Katharina Bell; Mineo Ozaki; Kazuhiko Mori; Takanori Mizoguchi; Satoko Nakano; Natalia Porporato; Yoko Ikeda; Etsuo Chihara; Kenji Inoue; Shinichi Manabe; Ken Hayashi; Tomomi Higashide; Ryuichi Ideta; Kana Tokumo; Yoshiaki Kiuchi; Masakazu Nakano; Morio Ueno; Shigeru Kinoshita; Kei Tashiro; Chie Sotozono; Masaru Inatani; Kazuhisa Sugiyama; Toshiaki Kubota; Zheng Li; Zhenxun Wang; Chiea Chuen Khor; Tin Aung

doi:10.1016/j.ophtha.2021.11.001

Association of the CYP39A1 G204E Genetic Variant with Increased Risk of Glaucoma and Blindness in Patients with Exfoliation Syndrome

Ophthalmology. 2022 Apr;129(4):406-413. doi: 10.1016/j.ophtha.2021.11.001. Epub 2021 Nov 8.

Authors

Katharina Bell¹, Mineo Ozaki², Kazuhiko Mori³, Takanori Mizoguchi⁴, Satoko Nakano⁵, Natalia Porporato¹, Yoko Ikeda³, Etsuo Chihara⁶, Kenji Inoue⁷, Shinichi Manabe⁸, Ken Hayashi⁸, Tomomi Higashide⁹, Ryuichi Ideta¹⁰, Kana Tokumo¹¹, Yoshiaki Kiuchi¹¹, Masakazu Nakano¹², Morio Ueno¹³, Shigeru Kinoshita¹⁴, Kei Tashiro¹², Chie Sotozono³, Masaru Inatani¹⁵, Kazuhisa Sugiyama¹⁰, Toshiaki Kubota⁵, Zheng Li¹⁶, Zhenxun Wang¹⁷, Chiea Chuen Khor¹⁷, Tin Aung¹⁸

Affiliations

¹ Singapore Eye Research Institute and Singapore National Eye Center, Singapore; Duke-NUS Medical School, Singapore.
² Ozaki Eye Hospital, Hyuga, Miyazaki, Japan; Department of Ophthalmology, Faculty of Medicine, University of Miyazaki, Miyazaki, Japan.
³ Department of Ophthalmology, Kyoto Prefectural University of Medicine, Kyoto, Japan.
⁴ Mizoguchi Eye Hospital, Sasebo, Nagasaki, Japan.
⁵ Department of Ophthalmology, Oita University Faculty of Medicine, Yufu-City, Oita, Japan.
⁶ Sensho-kai Eye Institute, Uji, Kyoto, Japan.
⁷ Inouye Eye Hospital, Tokyo, Japan.
⁸ Hayashi Eye Hospital, Fukuoka, Japan.
⁹ Department of Ophthalmology Kanazawa University Graduate School of Medical Science, Kanazawa, Japan.
¹⁰ Ideta Heisei Retina Consultants, Kumamoto, Japan.
¹¹ Hiroshima University Department of Ophthalmology and Visual Sciences, Hiroshima, Japan.
¹² Department of Genomic Medical Sciences, Kyoto Prefectural University of Medicine, Kyoto, Japan.
¹³ Department of Ophthalmology, Faculty of Medicine, University of Miyazaki, Miyazaki, Japan.
¹⁴ Department of Frontier Medical Science and Technology for Ophthalmology, Kyoto Prefectural University of Medicine, Kyoto, Japan.
¹⁵ Department of Ophthalmology, Faculty of Medical Science, University of Fukui, Fukui, Japan.
¹⁶ Genome Institute of Singapore, Singapore.
¹⁷ Singapore Eye Research Institute and Singapore National Eye Center, Singapore; Genome Institute of Singapore, Singapore.
¹⁸ Singapore Eye Research Institute and Singapore National Eye Center, Singapore; Duke-NUS Medical School, Singapore; Yong Loo Lin School of Medicine, National University of Singapore, Singapore.

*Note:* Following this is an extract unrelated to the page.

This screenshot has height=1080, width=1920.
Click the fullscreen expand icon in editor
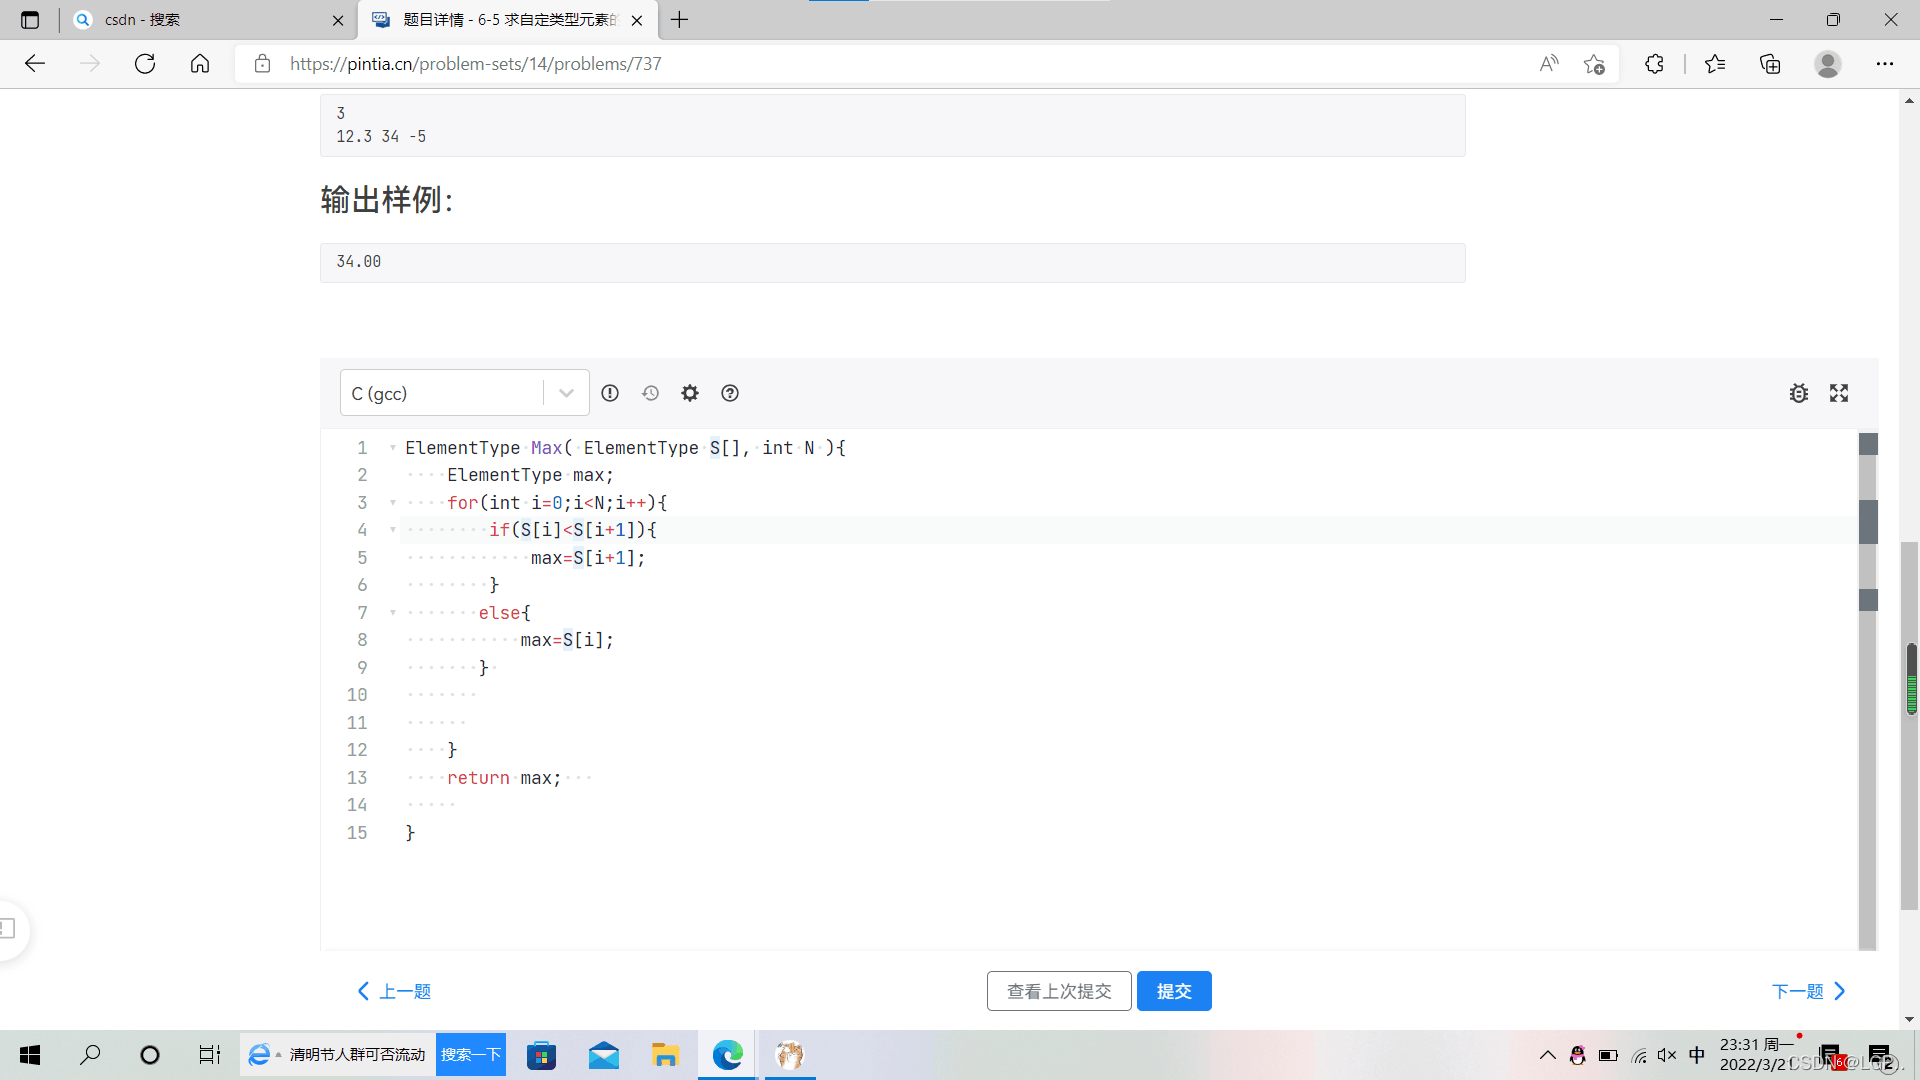[1838, 392]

Electronic address: aung.tin@singhealth.com.sg.

PMID: 34763023
DOI: 10.1016/j.ophtha.2021.11.001

Abstract

Purpose: Carriers of functionally deficient mutations in the CYP39A1 gene have been recently reported to have a 2-fold increased risk of exfoliation syndrome (XFS). The aim of this study was to evaluate the risk of blindness and related clinical phenotypes of XFS patients carrying the loss-of-function CYP39A1 G204E mutation in comparison with XFS patients without any CYP39A1 mutation.

Design: Retrospective case study.

Participants: A total of 35 patients diagnosed with XFS carrying the CYP39A1 G204E mutation and 150 XFS patients without any CYP39A1 mutation who were randomly selected from the Japanese XFS cohort.

Methods: Two-sided Fisher exact test with an alpha level < 0.05 was used to estimate the significance of the calculated odds ratio (OR) for all categorical measures. Comparisons between groups of subjects were performed using linear mixed effect models with group as random effect and taking possible dependence between eyes within a subject into account.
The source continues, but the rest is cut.